CS298 Proposal
Processing Posting Lists Using OpenCL
Radha Kotipalli (sowmyu94@yahoo.com)
Advisor: Dr. Chris Pollett
Committee Members: Dr . Sami Khuri, Dr. Thomas Austin
Abstract:
The objective of this project is to create a GPU - based, parallel reader of posting lists for Yioop.
Yioop is an open source search engine designed and developed in PHP by Dr. Chris Pollett. We
will be using OpenCL to code for the GPU. We will then do experiments comparing performance of our GPU
posting list handler with the existing mechanism in Yioop.
Search engines use an inverted index to look up for a term in all the documents containing that
term. This list of documents is called a posting list. Posting lists are typically stored in a
compressed binary format.
OpenCL (Open Computing Language) provides a platform for parallel and efficient programming. GPUs
have hundreds or thousands of processing units rather than one to eight for a typical CPU.
OpenCL provides an effective way to program GPUs and to send and receive data from the CPU
in a system and a GPU. Many posting list operations can be done in parallel.
So implementing posting lists algorithm using OpenCL will likely improve the performance of search engine.
CS297 Results
- Understood different algorithms for index compressions and wrote a C-Program to implement Huffman encoder/decoder.
- Wrote a C-Program to encode/decode posting lists using Simple-9 compression algorithm.
- Installed the necessary C++ bindings for Microsoft Visual studio and wrote a OpenCL program to compute the squares of each element of an array.
- Installed PHP extensions for windows and wrote a simple PHP extensions for the hello world program.

● ● ●

→ REQUIRED TASK A: Quote the OpenCL posting list proposal from "OpenCL (Open Computing" up to and including "Simple-9 compression algorithm.".
→ REQUIRED TASK B: Summarize the OpenCL posting list proposal in two sentences.

→ LISTED ENTRIES:
● ● ●

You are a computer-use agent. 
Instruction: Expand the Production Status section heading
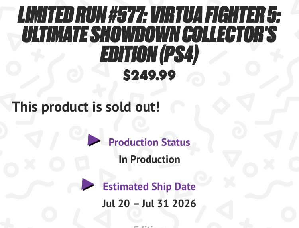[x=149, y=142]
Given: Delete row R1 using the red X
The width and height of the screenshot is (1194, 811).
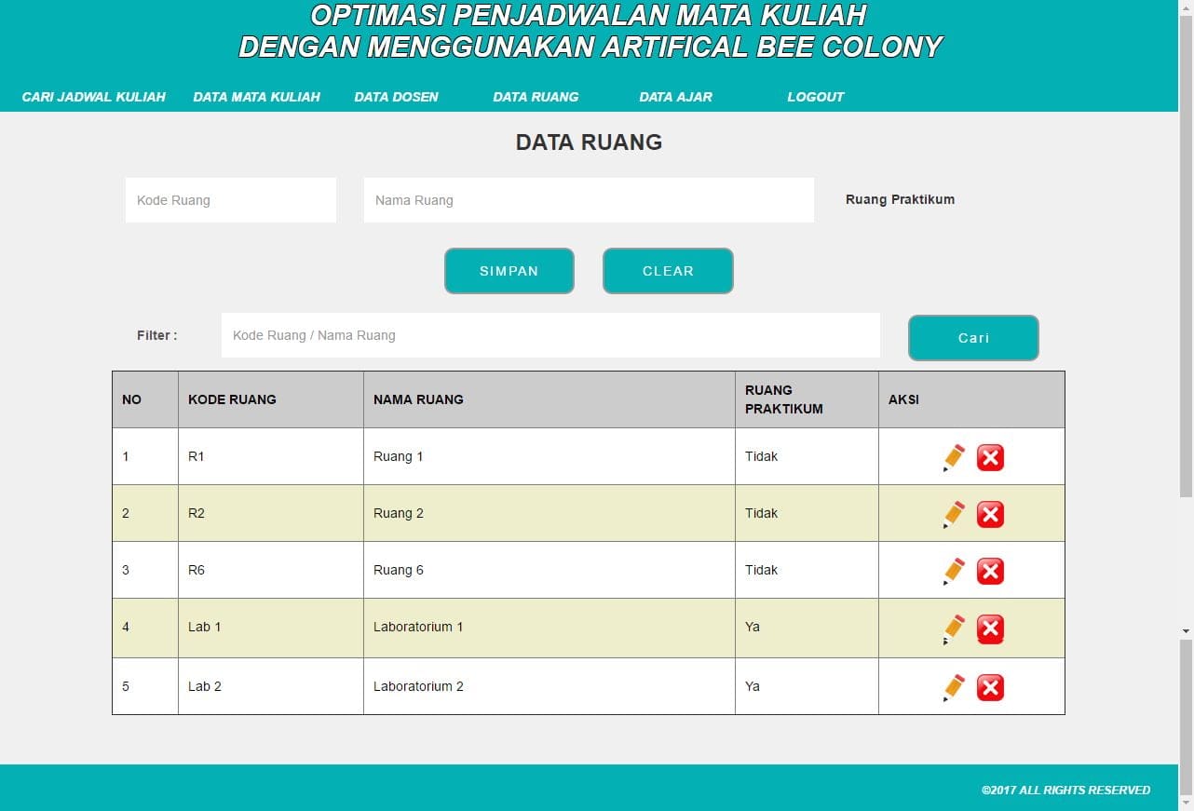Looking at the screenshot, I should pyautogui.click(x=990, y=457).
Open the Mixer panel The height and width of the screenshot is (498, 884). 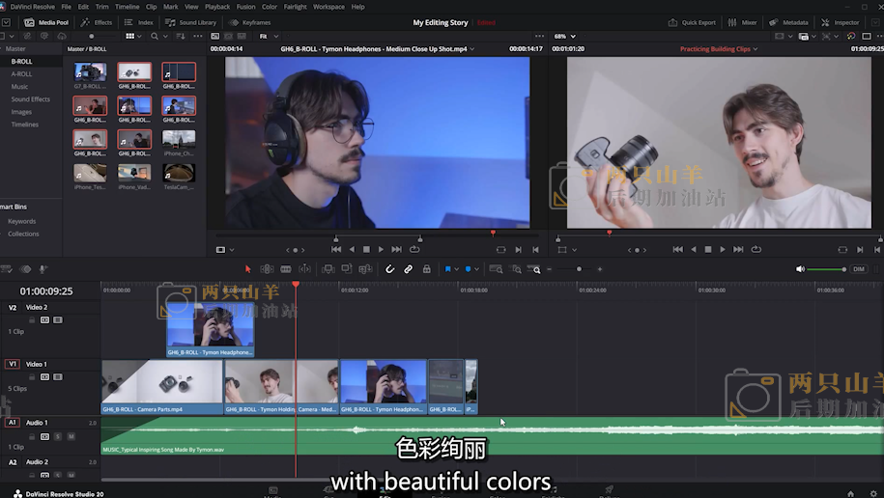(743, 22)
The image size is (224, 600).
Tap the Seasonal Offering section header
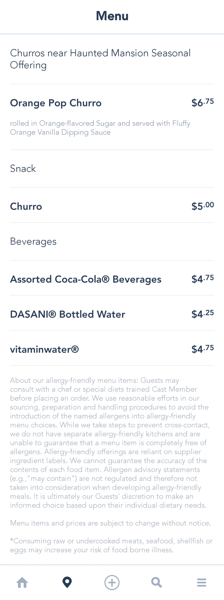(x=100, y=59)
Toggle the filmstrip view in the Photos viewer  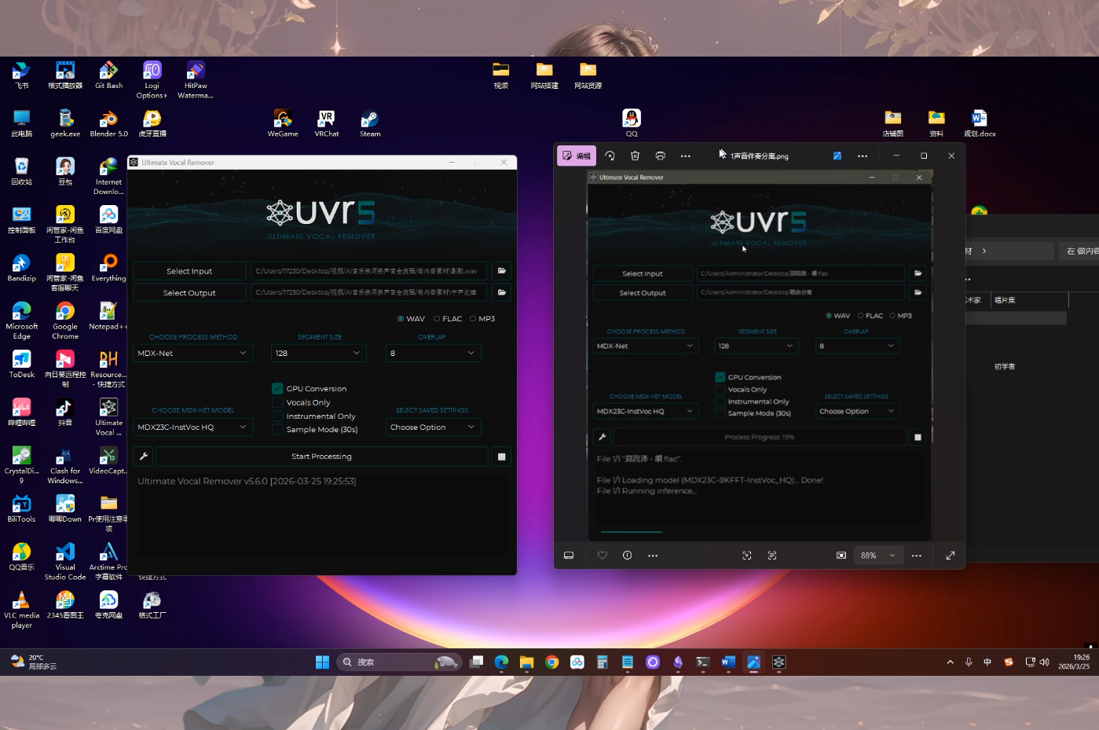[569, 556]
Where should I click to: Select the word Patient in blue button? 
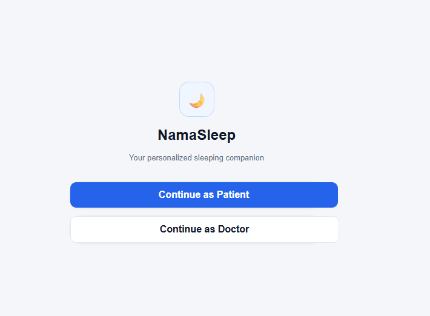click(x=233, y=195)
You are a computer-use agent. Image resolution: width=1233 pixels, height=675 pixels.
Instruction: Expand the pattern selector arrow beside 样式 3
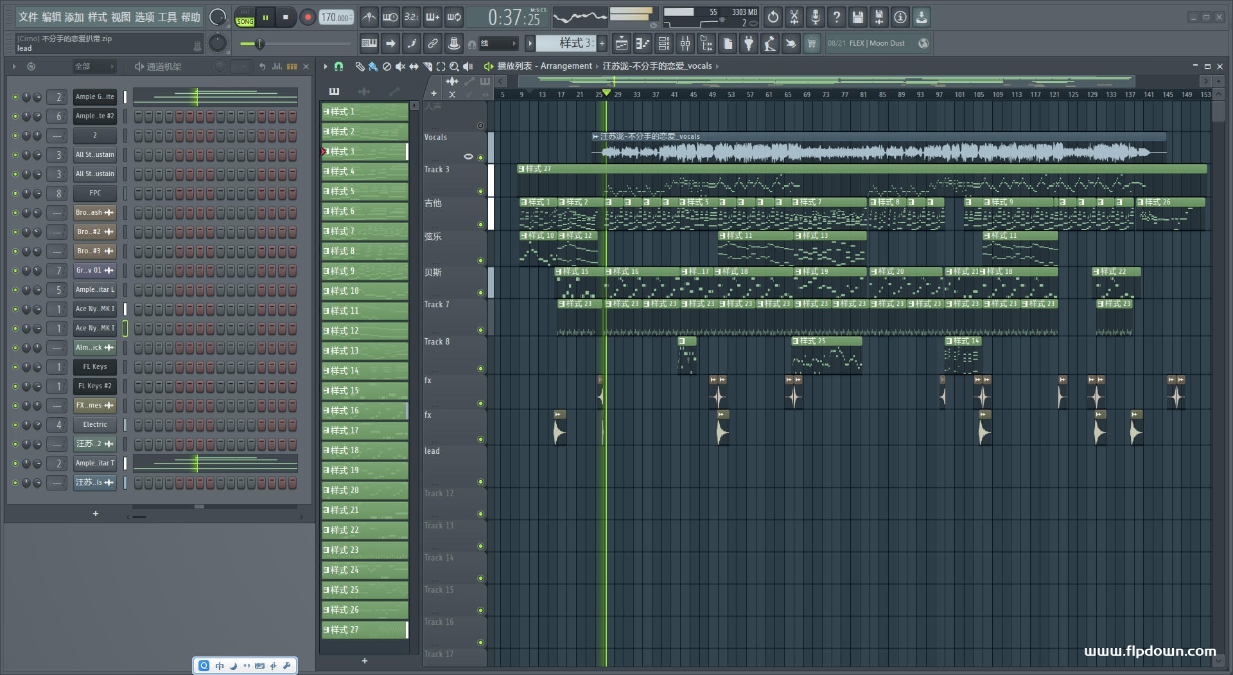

● ● ●

→ WRITTEN RESPONSE A:
OpenCL (Open Computing Language) provides a platform for parallel and efficient programming. GPUs
have hundreds or thousands of processing units rather than one to eight for a typical CPU.
OpenCL provides an effective way to program GPUs and to send and receive data from the CPU
in a system and a GPU. Many posting list operations can be done in parallel.
So implementing posting lists algorithm using OpenCL will likely improve the performance of search engine.
CS297 Results
- Understood different algorithms for index compressions and wrote a C-Program to implement Huffman encoder/decoder.
- Wrote a C-Program to encode/decode posting lists using Simple-9 compression algorithm.

→ WRITTEN RESPONSE B: The project aims to use OpenCL to build a GPU-based, parallel reader of posting lists for the Yioop search engine, then compare its performance with Yioop's existing mechanism. Because GPUs have hundreds or thousands of processing units and many posting list operations can be done in parallel, implementing posting list algorithms in OpenCL will likely improve search engine performance.